Bir arada yaşama iradesinin adresi HDP’dir
Anadolu halkları da kendi kardeşlik hukukunu tesis gibi bir görevle mükellef ve bu anlamda tarihsel bir dönemden geçtiğimiz söylenebilir. Üzerinde yürüdüğümüz zemin, -mevcut sistemin hakim unsurları eliyle tırmandırılmaya çalışılan gerilimin bir sonucu olarak- bir arada yaşama iradesini pekiştirmeye de, ayrı yollarda yürüme tercihini kullanmaya da kapı açıyor. İşte HDP bu ortamda bizi birinci kapıdan geçirmeye yöneltecek yegane yol, irade ve belki de son şans olarak karşımızda duruyor.
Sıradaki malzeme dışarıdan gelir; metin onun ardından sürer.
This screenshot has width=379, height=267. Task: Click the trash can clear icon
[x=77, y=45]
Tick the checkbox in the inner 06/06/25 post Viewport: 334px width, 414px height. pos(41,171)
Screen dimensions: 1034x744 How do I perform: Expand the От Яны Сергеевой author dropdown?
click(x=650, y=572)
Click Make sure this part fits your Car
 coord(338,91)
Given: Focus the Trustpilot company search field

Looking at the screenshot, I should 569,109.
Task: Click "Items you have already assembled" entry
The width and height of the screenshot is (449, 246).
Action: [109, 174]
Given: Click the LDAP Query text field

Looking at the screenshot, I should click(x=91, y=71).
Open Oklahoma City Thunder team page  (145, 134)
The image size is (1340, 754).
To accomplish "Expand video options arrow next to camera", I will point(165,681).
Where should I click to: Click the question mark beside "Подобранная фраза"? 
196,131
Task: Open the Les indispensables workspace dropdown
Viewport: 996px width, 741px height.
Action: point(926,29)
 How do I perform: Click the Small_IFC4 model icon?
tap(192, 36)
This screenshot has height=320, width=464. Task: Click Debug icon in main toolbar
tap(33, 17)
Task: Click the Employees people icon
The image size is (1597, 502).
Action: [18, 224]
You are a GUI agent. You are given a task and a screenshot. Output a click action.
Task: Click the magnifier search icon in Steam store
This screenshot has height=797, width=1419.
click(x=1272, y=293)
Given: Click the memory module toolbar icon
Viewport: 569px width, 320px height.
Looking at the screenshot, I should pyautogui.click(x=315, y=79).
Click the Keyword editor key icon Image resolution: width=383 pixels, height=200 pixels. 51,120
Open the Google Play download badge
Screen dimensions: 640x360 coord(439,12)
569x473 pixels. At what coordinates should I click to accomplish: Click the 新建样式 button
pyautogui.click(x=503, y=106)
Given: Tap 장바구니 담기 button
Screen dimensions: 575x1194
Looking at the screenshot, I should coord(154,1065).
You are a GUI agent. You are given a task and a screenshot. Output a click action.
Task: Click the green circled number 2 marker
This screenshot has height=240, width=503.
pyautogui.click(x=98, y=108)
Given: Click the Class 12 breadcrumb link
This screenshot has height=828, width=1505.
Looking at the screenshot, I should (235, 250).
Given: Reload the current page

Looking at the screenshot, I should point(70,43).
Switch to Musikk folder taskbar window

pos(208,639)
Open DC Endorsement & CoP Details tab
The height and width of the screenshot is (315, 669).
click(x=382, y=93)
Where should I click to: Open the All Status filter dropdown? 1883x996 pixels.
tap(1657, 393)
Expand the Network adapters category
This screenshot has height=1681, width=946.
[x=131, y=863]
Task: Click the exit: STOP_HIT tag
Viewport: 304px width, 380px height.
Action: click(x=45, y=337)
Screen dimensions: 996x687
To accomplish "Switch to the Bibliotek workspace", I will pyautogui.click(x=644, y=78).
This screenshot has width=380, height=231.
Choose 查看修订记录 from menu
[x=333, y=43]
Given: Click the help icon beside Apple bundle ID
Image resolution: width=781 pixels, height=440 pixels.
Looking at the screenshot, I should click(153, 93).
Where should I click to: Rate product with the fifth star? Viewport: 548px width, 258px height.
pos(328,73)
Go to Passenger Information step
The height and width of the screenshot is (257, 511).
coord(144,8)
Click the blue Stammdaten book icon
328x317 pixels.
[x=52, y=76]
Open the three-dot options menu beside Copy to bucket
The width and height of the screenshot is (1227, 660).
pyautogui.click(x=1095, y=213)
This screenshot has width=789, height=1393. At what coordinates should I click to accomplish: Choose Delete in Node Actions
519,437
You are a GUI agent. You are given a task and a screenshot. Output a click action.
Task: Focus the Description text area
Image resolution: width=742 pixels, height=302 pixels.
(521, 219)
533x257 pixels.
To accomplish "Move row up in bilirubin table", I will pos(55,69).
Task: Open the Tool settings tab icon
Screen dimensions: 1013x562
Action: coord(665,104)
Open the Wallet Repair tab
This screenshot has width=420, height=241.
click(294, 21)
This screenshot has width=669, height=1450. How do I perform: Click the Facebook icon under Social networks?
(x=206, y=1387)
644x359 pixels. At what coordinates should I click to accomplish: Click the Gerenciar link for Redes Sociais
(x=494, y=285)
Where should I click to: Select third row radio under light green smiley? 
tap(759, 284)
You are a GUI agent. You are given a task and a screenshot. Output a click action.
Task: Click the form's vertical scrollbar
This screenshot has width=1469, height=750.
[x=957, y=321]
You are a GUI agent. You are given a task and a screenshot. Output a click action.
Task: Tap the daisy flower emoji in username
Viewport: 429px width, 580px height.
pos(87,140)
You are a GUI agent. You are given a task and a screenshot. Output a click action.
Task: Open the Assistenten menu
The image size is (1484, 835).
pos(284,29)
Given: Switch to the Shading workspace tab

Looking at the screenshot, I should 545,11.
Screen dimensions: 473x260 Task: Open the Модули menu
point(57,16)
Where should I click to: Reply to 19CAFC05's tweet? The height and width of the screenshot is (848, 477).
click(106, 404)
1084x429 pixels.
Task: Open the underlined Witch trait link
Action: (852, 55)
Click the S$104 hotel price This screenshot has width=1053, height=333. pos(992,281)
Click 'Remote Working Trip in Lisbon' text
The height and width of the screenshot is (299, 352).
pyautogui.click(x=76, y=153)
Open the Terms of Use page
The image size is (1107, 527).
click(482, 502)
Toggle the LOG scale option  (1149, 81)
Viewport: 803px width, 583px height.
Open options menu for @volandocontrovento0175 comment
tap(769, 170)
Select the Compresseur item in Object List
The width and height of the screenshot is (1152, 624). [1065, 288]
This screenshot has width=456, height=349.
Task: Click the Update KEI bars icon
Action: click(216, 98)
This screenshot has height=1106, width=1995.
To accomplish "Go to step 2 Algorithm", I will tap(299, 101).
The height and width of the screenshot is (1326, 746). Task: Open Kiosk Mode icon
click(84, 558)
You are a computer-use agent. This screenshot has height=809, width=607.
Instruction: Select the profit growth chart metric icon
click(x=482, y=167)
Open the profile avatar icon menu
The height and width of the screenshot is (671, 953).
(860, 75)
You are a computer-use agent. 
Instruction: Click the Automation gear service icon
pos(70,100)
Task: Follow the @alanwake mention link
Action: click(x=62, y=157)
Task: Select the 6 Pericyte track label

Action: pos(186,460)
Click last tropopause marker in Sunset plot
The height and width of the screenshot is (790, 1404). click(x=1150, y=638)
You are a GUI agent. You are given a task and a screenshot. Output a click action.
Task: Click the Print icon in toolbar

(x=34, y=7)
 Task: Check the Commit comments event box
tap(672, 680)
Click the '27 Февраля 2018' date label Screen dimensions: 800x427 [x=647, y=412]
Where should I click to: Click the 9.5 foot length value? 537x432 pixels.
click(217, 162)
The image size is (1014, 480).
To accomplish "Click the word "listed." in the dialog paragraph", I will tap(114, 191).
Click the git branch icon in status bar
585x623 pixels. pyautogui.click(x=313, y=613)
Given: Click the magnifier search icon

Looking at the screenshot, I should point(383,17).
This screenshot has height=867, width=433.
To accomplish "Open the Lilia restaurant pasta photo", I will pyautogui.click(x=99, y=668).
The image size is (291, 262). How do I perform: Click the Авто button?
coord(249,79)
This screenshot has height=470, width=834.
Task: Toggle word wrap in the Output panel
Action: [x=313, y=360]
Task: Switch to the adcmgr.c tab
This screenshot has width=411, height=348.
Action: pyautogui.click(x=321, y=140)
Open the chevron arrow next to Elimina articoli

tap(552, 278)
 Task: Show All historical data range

Seçimlerde şiarımız: “İnadına Barış”
Başta da belirttiğimiz gibi siyasetin mevcut gerilimleri, seçim çalışmalarının öncelikli ve ağırlıklı gündemi olarak “barış” başlığını dayatıyor. Seçimlere kadar önümüzdeki kısa süreçte kaçınılmaz olarak edeceğimiz her söze, yazacağımız her yazıya barış talebi, daha doğrusu vaadi damga vuracaktır. Ancak HDP’nin emekçilerin ve ezilenlerin partisi olduğu ve öyle kaldığı sürece anlamlı ve işlevli olacağını da unutmamak, unutturmamak, her fırsatta dile getirmek gerekiyor.